Polly Stenham has written this modern adaptation after the original August Strindberg play ‘Miss Julie’, first published in 1888.
The ‘metamorphosis’ achieved in the new Julie when compared to the original 19th century Swedish version is both raw and incredibly powerful.
In the play – magnificently directed by Carrie Cracknell – rich and beautiful socialite Julie (The Crown’s Vanessa Kirby) has a steamy affair with the family’s handsome chauffeur Jean (Eric Kofi Abrefa).
Set in Julie’s palatial family home on salubrious Hampstead Heath, near London, the play is dominated by a loud, technicolour rave party attended by dozens of ‘out-there’ party animals in the upper levels of the house.
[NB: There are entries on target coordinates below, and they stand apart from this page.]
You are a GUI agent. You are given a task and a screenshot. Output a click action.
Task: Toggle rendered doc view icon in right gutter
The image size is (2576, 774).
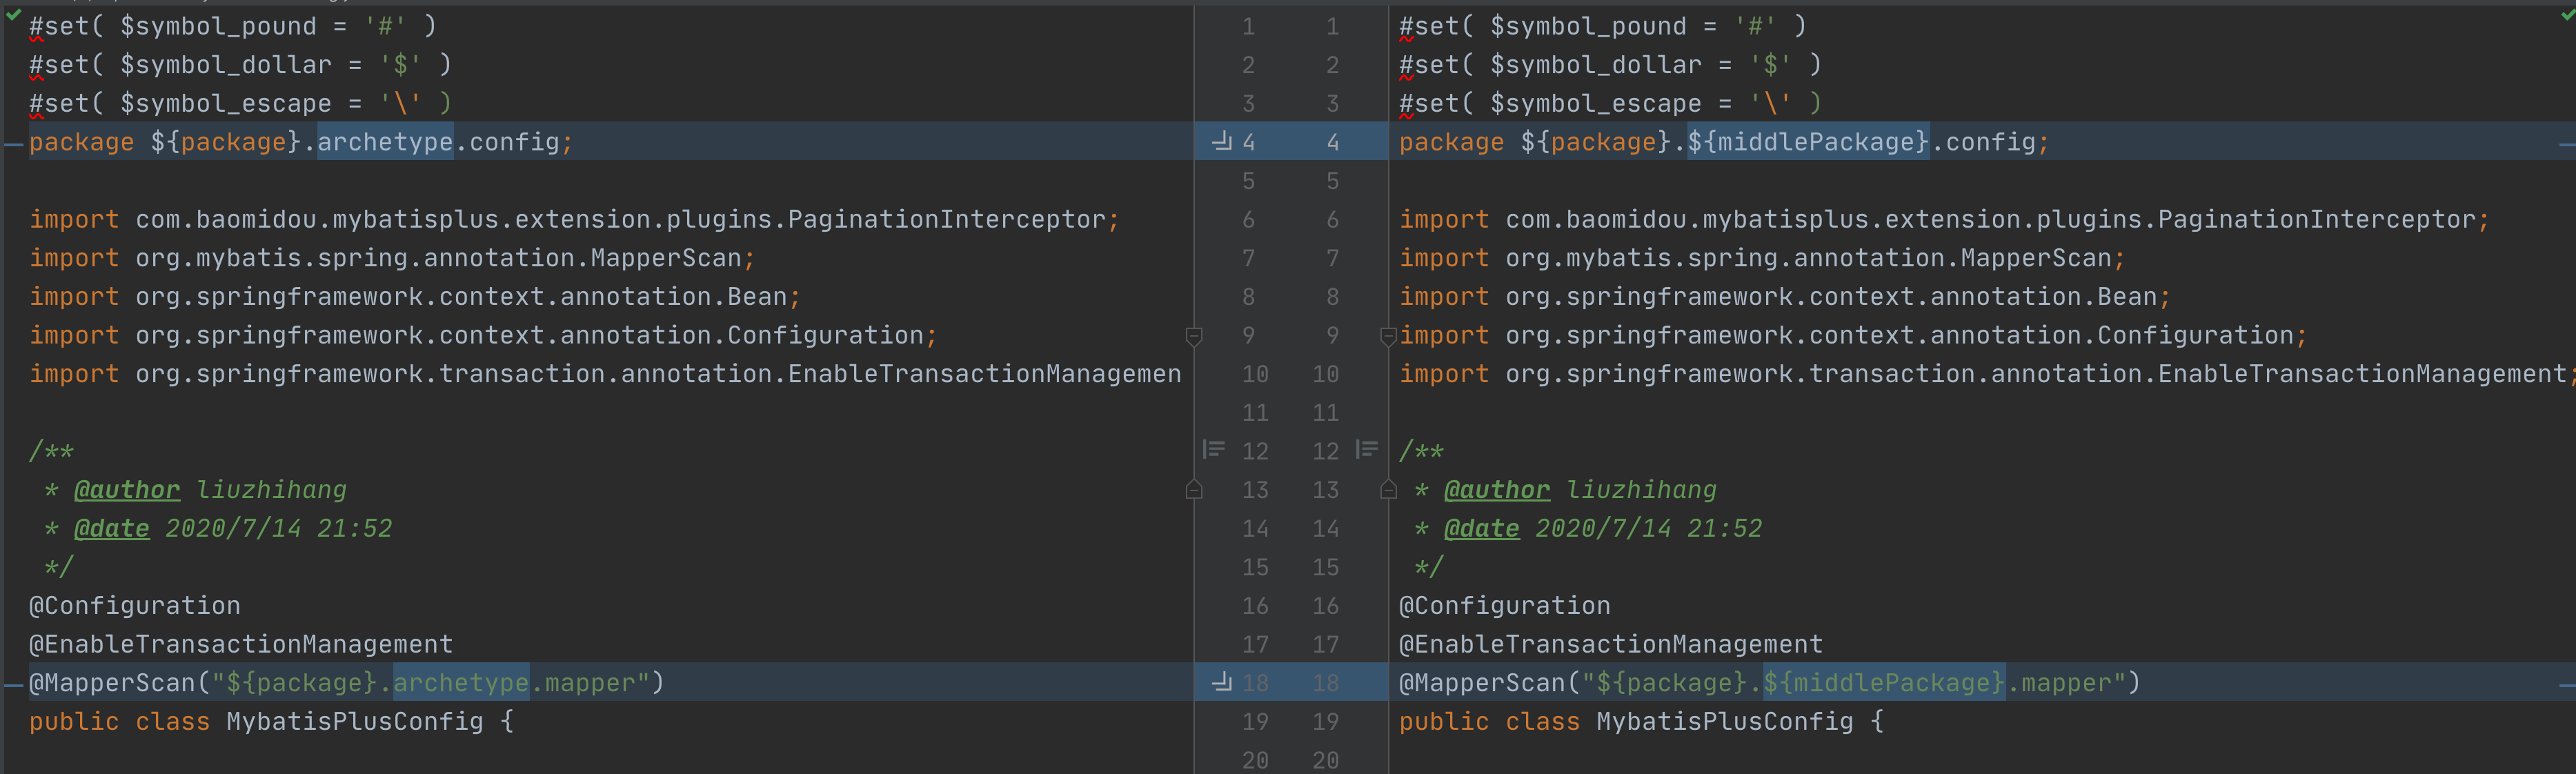1366,450
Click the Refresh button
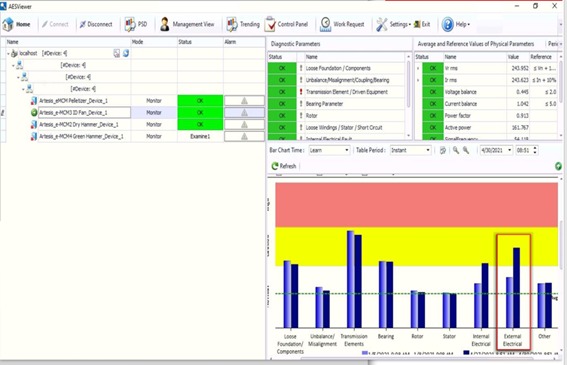567x365 pixels. (x=284, y=166)
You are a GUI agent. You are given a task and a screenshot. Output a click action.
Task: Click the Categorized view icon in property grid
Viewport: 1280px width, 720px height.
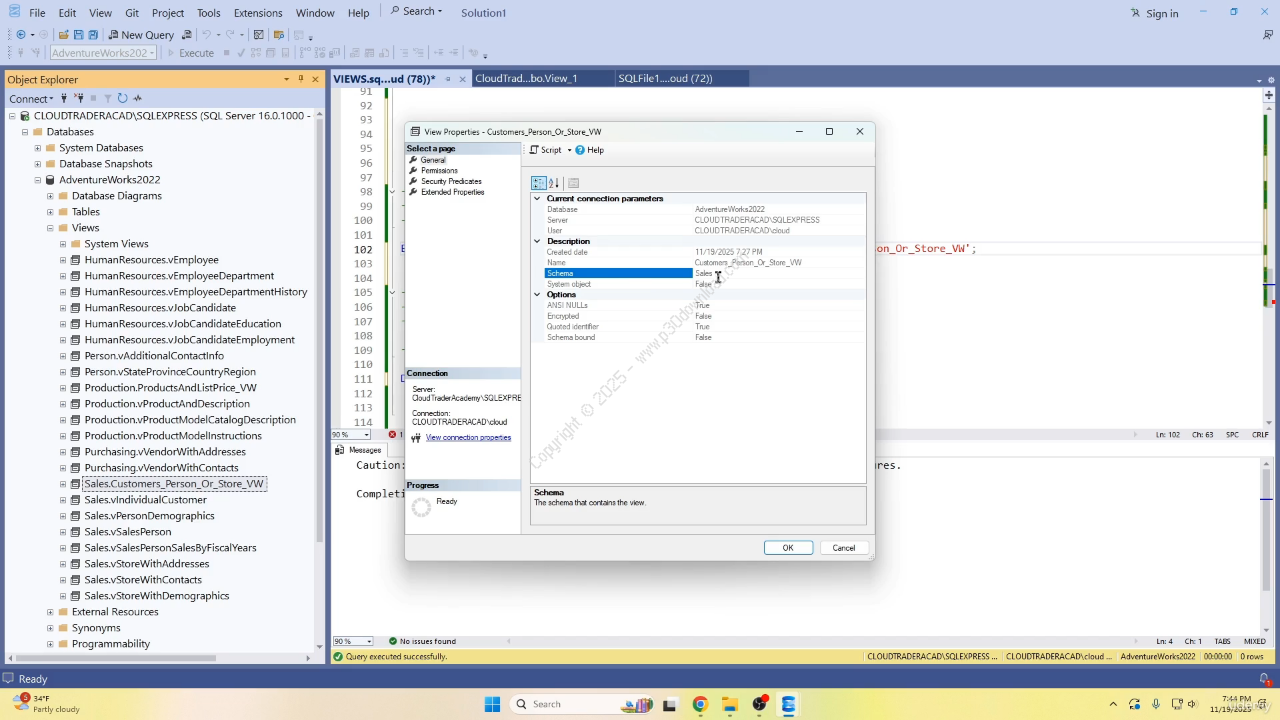pyautogui.click(x=539, y=183)
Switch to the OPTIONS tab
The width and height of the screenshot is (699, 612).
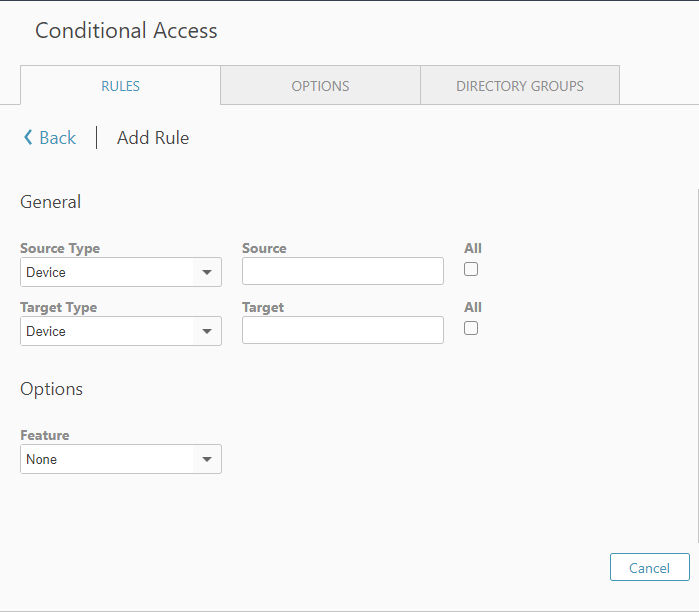click(x=321, y=86)

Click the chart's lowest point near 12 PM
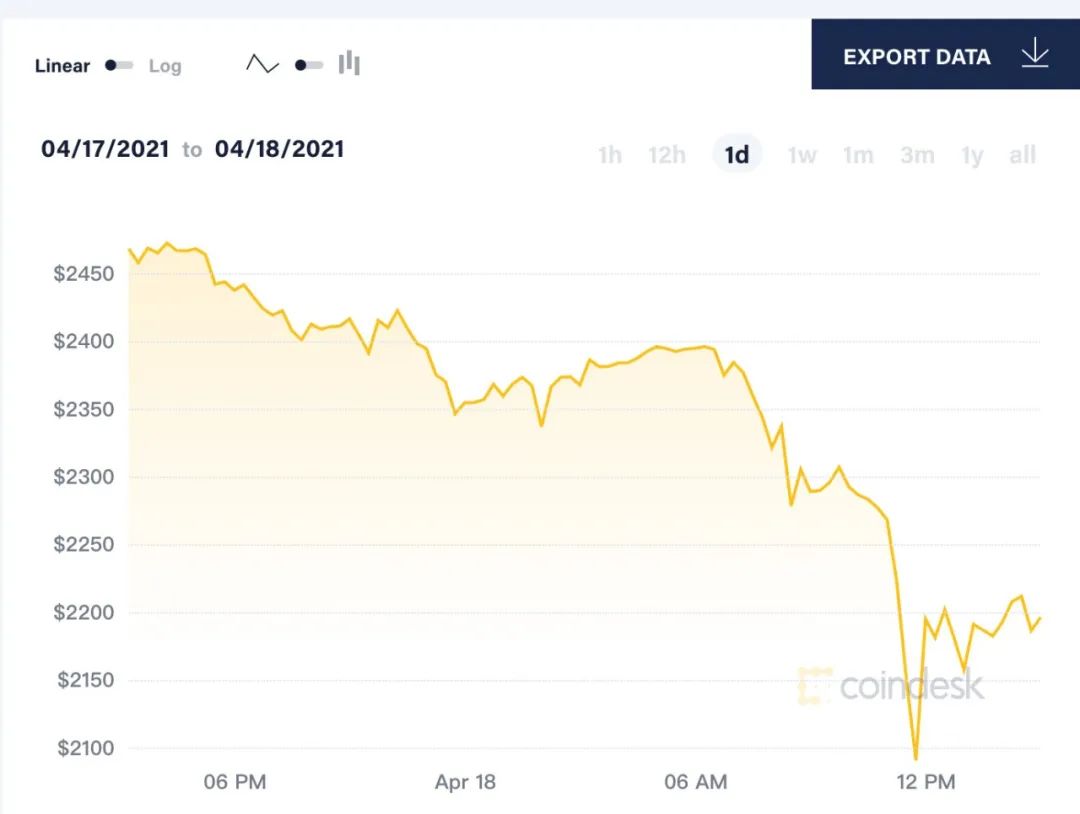[x=915, y=759]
Newly single Julie is celebrating her 33rd birthday: and does so by indulging in more than her fair share of ‘sex, drugs and techno-music’.
At the same time, chauffeur Jean has been instructed by Julie’s absent businessman father to stay on at the party to ‘keep an eye on her’.
Also in attendance is Jean’s fiancé Kristina (sensibly played by Thalissa Teixeira), who also works for the family as a housekeeper and has built up a loyal and trusting relationship with Julie.
Unfortunately, this trust is soon shattered when, very late in the evening and after Kristina has gone home, Jean and Julie embark on a tempestuous and raunchy affair.
With the party above them in full swing, the two twist crazily to the techno beat – their bodies writhing in reckless abandon – before consummating their liaison in a devastating climax of ‘doof doof’ noise and electronic strobe lighting.
Soon afterwards, and realising the significance of what they have done, Jean suggests they run away together to the far-off African island of Cape Verde’ and leave their problems behind them.
The performances in Julie are sublime, with Vanessa Kirby excelling in the lead role with an electric and mesmerising portrayal.
Strindberg’s original play is a poignant statement about the gap between rich and poor – highlighting the often unspoken class system that was a huge factor in the 19th century – and still exists today in contemporary England.
The ill-fated ‘servant and master’ relationship between Jean and Julie involves some heady visuals, including simulated sex and even the deliberate and shocking destruction of Julie’s pet bird in a liquidiser!
No stone has been left unturned, with Julie’s excesses as a ‘spoilt rich kid’ made glaringly obvious.
Indeed, by the end of the play, her mental health deteriorates significantly, and she spirals down into the depths of torment and depression.
Obviously, the play does not end well and while this contemporary version of an old classic is stunning and spectacular, it does not in my opinion, leave the audience feeling inspired or uplifted.
Rather, Julie is more of a ‘reality check’ about the emphasis placed on money in our society, and how relationships – no matter how ‘made in heaven’ they might seem – can still depend on ‘dollars and cents’ for their success.